Another advantage of the inventive triply fractured mixture of OSFA and man-made sand is that the resulting mix can concentrate the heat the exothermic reaction produces. By concentrating the energy during hydration, the temperature within the concrete matrix will be raised beyond that achieved in the conventional reaction. Because of the more tightly formed matrix and the greater heat produced in hydration, the finished concrete product is of an equal or higher density than that formed by conventional means. The resulting concrete according to the inventive procedure is an extremely complicated material with a fairly disorganized atomic structure dictated by the physical configuration of the triply fractured granules in the resulting matrix.
By its nature, OSFA, either bottom or fly ash, is not uniformly out-of-specification. No procedure to remediate ash ought to progress without knowledge of the raw material to be used. Thus, the first step in the inventive method is to ascertain the chemical makeup of the OSFA. By way of example, where coal for burning to ash is sourced from distinct geographic locations, the chemical makeup of the coal varies. Combustion does not make the ash any more uniform than was the coal that produced the ash. For that reason, ash the inventive method exploits, optimally, is to be analyzed in order finely ascertain what volumes of man-made sand to be added to suitably dilute elements within the ash to make the material usable to produce an inventive concrete mix.
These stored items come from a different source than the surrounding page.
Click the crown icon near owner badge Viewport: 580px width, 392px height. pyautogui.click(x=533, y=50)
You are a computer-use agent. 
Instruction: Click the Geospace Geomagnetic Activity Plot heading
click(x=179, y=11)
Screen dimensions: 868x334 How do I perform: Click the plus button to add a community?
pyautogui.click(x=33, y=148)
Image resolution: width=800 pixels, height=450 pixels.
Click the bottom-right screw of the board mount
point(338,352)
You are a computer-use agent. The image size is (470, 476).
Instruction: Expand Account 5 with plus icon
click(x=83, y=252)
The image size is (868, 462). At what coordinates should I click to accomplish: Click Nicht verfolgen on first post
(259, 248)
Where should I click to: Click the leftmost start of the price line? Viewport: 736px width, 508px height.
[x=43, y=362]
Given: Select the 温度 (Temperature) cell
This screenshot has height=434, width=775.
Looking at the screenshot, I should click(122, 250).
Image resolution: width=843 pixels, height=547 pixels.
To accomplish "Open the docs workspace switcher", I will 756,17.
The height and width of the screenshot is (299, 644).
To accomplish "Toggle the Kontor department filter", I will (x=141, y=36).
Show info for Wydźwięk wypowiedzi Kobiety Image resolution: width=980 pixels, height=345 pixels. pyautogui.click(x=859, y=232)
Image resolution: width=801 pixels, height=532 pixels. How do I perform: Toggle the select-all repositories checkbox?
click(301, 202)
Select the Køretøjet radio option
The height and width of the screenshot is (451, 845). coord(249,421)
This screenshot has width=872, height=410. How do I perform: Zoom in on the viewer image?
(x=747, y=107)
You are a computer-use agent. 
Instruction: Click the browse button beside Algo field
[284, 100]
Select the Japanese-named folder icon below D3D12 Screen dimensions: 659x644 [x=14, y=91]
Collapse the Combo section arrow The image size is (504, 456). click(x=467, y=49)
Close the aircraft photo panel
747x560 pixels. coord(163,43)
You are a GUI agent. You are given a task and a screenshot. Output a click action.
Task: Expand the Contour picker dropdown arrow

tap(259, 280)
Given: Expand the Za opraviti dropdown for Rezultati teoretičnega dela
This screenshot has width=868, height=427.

Pulverization of the OSFA to create small spheroid granules and includes the screening the granularity of the pulverized ash. ASTM C136-84a is entitled, “Standard Method for Sieve Analysis of Fine and Coarse Aggregates.” C136-84a dictates the screening as to particle size distribution. A sieve analysis (or gradation test) is a practice or procedure used to assess the particle size distribution (also called gradation) of a granular material by allowing the material to pass through a series of sieves of progressively smaller mesh size and weighing the amount of material that is stopped by each sieve as a fraction of the whole mass. The size distribution is often of critical importance to the way the material performs in use. Being such a simple technique of particle sizing, it is probably the most common.
The formation of tobermorite is strongly dependent on the source, composition, and particle size of the aluminosilicates. The properties of alkali-activated materials (AAM) depend on the chemical composition of the source material (precursor). Aluminosilicate systems based on ash with low calcium content require a heat treatment curing cycle, which makes these materials well-suited for prefabrication and precast manufacturing processes, but they jeopardize their sustainable character because they require a significant amount of thermal energy to set and harden. Because the ash, itself, is the product of a high-heat process, adequate calcium is one of the attributes sought in the out of specification ash used as material in the inventive process. Other chemical attributes are also necessarily considered in the process.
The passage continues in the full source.